## TASK DESCRIPTION
From the line containing "This screenshot has width=1024, height=1024." down to the last line of the listing, quote everything word for word, and nothing else, keeping pictures out.

## PROVIDED RECORDS
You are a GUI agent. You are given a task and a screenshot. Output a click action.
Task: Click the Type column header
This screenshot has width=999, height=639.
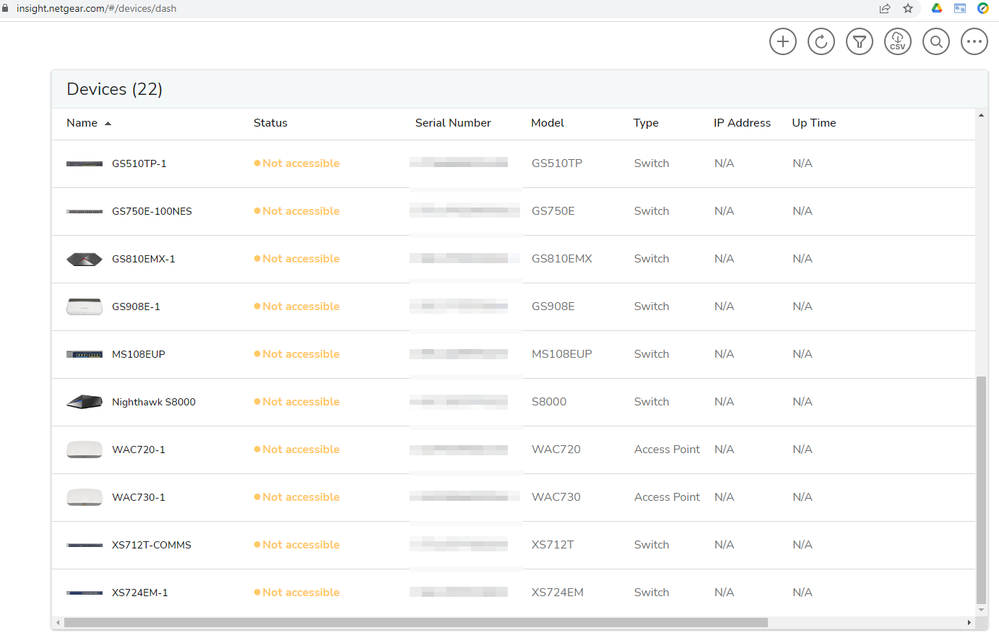click(645, 123)
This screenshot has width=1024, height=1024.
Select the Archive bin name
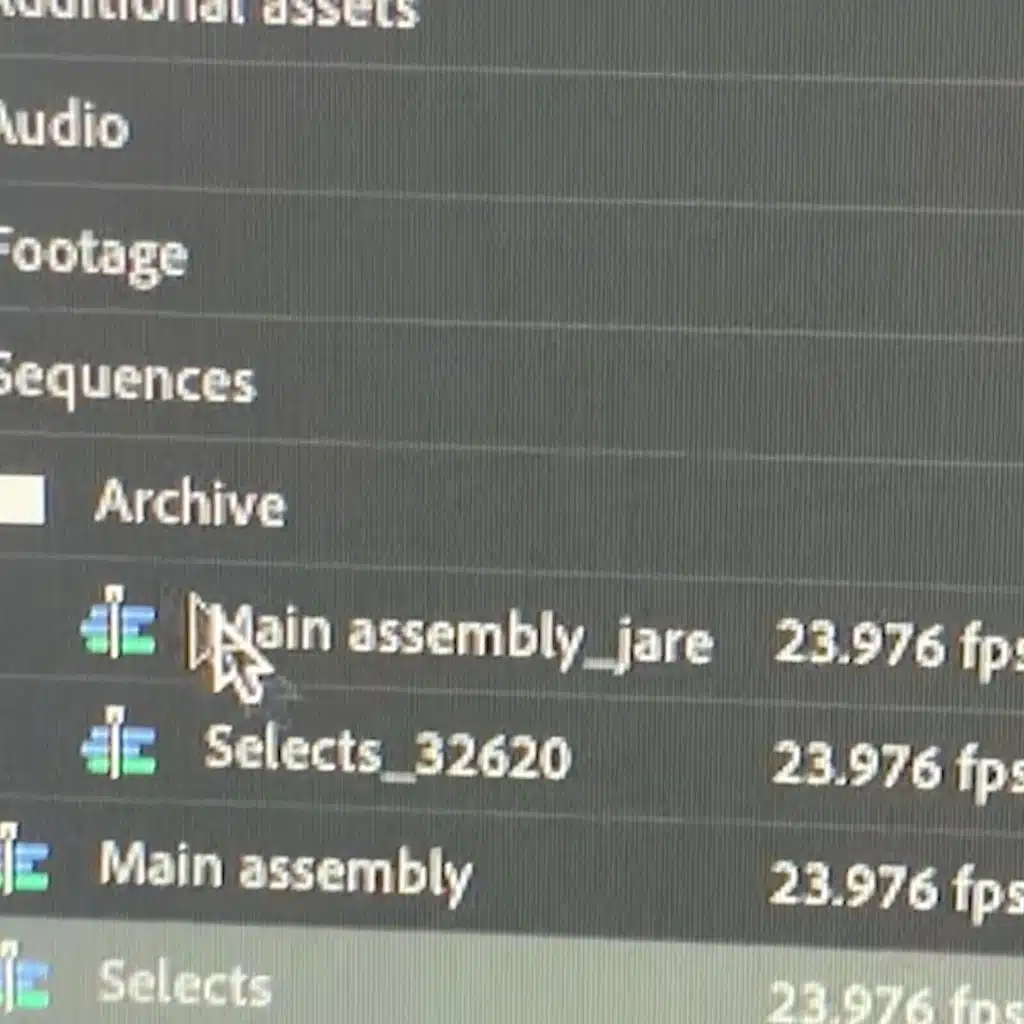[x=190, y=502]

## RESULT FOR THIS TASK
This screenshot has width=1024, height=1024.
Select the Archive bin name
[x=190, y=502]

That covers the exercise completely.